## [MATERIAL TO PROCESS]

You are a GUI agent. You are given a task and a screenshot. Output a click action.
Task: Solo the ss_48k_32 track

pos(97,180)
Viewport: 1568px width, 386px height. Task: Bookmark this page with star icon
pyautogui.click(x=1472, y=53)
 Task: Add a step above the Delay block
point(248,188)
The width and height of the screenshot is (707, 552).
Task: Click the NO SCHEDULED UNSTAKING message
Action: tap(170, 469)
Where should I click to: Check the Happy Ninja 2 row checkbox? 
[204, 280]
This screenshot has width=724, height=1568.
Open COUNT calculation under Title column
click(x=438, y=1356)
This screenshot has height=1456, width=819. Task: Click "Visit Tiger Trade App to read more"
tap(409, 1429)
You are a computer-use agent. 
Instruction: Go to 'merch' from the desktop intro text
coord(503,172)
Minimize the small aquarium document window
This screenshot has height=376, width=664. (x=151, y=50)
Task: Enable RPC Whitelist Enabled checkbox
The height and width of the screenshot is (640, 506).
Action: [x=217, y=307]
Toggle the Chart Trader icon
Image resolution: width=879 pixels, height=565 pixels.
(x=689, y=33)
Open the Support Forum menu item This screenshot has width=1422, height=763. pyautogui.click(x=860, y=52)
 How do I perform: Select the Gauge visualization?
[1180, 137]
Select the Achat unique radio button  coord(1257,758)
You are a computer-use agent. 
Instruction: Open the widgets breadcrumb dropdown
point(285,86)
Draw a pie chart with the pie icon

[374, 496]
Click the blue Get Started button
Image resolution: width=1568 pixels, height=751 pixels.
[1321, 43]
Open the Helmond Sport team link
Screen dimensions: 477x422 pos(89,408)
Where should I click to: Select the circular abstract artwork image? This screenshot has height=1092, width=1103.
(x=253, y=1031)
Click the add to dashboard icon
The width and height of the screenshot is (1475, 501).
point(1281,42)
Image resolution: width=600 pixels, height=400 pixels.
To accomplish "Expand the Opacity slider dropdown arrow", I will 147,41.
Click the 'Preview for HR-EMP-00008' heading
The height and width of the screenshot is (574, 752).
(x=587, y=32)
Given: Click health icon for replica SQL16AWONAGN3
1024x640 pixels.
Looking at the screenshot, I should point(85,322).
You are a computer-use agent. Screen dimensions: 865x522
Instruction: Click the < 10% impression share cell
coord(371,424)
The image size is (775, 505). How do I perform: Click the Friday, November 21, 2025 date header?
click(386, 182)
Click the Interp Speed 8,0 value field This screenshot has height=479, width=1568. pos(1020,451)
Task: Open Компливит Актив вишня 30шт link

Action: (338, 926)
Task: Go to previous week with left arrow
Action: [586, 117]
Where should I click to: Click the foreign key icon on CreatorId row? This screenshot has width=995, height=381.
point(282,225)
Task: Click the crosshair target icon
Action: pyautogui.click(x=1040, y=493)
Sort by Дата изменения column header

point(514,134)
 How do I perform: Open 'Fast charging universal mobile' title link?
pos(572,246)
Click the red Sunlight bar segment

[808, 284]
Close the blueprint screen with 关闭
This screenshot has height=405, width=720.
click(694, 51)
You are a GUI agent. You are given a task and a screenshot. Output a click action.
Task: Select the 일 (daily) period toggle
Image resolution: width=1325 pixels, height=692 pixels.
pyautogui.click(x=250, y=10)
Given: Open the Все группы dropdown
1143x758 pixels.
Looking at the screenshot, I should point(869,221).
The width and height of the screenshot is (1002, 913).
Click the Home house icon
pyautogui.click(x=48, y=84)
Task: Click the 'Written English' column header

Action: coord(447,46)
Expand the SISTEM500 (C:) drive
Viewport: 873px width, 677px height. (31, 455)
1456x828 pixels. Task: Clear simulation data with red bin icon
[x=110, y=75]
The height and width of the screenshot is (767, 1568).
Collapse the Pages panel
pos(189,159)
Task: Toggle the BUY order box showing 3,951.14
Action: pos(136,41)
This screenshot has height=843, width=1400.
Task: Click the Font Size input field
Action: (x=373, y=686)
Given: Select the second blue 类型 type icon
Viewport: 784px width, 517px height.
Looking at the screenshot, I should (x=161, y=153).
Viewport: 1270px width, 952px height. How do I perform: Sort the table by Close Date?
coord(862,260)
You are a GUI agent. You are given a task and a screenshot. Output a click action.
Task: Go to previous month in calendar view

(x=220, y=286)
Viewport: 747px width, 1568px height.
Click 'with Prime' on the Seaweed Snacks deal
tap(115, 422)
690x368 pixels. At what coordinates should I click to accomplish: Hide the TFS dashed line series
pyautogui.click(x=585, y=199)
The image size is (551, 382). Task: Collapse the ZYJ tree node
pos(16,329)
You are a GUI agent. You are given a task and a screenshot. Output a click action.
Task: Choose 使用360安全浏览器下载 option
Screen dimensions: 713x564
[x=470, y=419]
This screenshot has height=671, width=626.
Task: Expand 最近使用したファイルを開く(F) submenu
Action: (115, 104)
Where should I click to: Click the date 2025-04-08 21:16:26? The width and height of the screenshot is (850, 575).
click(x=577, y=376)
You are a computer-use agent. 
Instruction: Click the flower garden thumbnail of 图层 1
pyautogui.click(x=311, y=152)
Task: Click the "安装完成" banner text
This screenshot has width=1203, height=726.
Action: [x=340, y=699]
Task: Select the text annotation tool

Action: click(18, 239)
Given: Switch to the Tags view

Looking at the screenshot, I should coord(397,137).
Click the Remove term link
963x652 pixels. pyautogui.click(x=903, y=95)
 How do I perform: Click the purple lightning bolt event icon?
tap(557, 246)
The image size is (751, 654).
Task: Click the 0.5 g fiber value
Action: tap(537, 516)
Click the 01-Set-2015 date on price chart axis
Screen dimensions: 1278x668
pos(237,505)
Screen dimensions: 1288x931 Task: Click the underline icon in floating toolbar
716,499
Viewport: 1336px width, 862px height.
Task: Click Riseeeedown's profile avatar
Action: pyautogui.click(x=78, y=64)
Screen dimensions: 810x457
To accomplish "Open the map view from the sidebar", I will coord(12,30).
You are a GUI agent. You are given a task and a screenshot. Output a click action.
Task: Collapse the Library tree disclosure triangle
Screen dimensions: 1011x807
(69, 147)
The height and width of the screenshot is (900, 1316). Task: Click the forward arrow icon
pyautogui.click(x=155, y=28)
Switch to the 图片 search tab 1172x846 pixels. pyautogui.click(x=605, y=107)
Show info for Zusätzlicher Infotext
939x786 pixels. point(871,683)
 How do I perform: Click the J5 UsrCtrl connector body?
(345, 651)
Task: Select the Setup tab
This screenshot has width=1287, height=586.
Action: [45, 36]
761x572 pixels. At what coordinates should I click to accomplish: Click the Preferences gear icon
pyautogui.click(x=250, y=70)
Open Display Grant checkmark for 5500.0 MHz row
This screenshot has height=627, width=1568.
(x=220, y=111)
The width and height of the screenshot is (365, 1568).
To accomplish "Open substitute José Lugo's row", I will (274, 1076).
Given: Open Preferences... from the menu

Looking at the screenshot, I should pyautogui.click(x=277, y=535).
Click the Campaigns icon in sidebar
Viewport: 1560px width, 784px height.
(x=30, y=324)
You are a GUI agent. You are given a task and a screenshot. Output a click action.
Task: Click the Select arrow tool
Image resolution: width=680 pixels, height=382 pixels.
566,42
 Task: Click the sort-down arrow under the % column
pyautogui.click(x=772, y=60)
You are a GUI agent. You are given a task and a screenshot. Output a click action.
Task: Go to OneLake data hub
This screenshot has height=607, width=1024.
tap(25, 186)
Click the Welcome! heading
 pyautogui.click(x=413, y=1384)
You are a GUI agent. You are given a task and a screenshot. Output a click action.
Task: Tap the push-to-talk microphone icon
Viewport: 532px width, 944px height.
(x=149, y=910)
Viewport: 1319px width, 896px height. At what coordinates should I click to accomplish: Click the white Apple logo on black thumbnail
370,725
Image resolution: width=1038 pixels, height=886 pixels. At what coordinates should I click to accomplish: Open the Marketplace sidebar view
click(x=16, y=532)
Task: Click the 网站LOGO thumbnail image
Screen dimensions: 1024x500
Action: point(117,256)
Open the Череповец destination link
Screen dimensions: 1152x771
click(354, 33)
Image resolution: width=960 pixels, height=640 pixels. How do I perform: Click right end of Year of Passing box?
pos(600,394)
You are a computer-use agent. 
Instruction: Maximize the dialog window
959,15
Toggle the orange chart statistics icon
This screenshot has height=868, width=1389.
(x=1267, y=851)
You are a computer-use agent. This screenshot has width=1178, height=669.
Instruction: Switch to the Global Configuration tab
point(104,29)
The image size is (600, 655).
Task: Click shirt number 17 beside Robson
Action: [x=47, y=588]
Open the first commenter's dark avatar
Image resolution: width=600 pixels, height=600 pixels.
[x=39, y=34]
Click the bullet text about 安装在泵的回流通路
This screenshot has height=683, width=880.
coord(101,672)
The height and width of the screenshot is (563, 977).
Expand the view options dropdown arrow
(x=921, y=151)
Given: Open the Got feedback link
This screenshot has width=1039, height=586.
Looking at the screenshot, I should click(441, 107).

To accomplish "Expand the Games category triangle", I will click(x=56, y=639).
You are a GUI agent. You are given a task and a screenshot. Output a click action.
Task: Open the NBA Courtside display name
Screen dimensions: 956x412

## [WHAT THIS TASK INVOLVES]
Using the records above, set down exactly the lines from the one with "Close the blueprint screen with 关闭" through the one with "The height and width of the screenshot is (767, 1568).", inclusive, and nothing more.

## [REPLY]
Close the blueprint screen with 关闭
This screenshot has height=405, width=720.
click(694, 51)
You are a GUI agent. You are given a task and a screenshot. Output a click action.
Task: Select the 일 (daily) period toggle
Image resolution: width=1325 pixels, height=692 pixels.
pyautogui.click(x=250, y=10)
Given: Open the Все группы dropdown
1143x758 pixels.
Looking at the screenshot, I should point(869,221).
The width and height of the screenshot is (1002, 913).
Click the Home house icon
pyautogui.click(x=48, y=84)
Task: Click the 'Written English' column header

Action: coord(447,46)
Expand the SISTEM500 (C:) drive
Viewport: 873px width, 677px height. (31, 455)
1456x828 pixels. Task: Clear simulation data with red bin icon
[x=110, y=75]
The height and width of the screenshot is (767, 1568).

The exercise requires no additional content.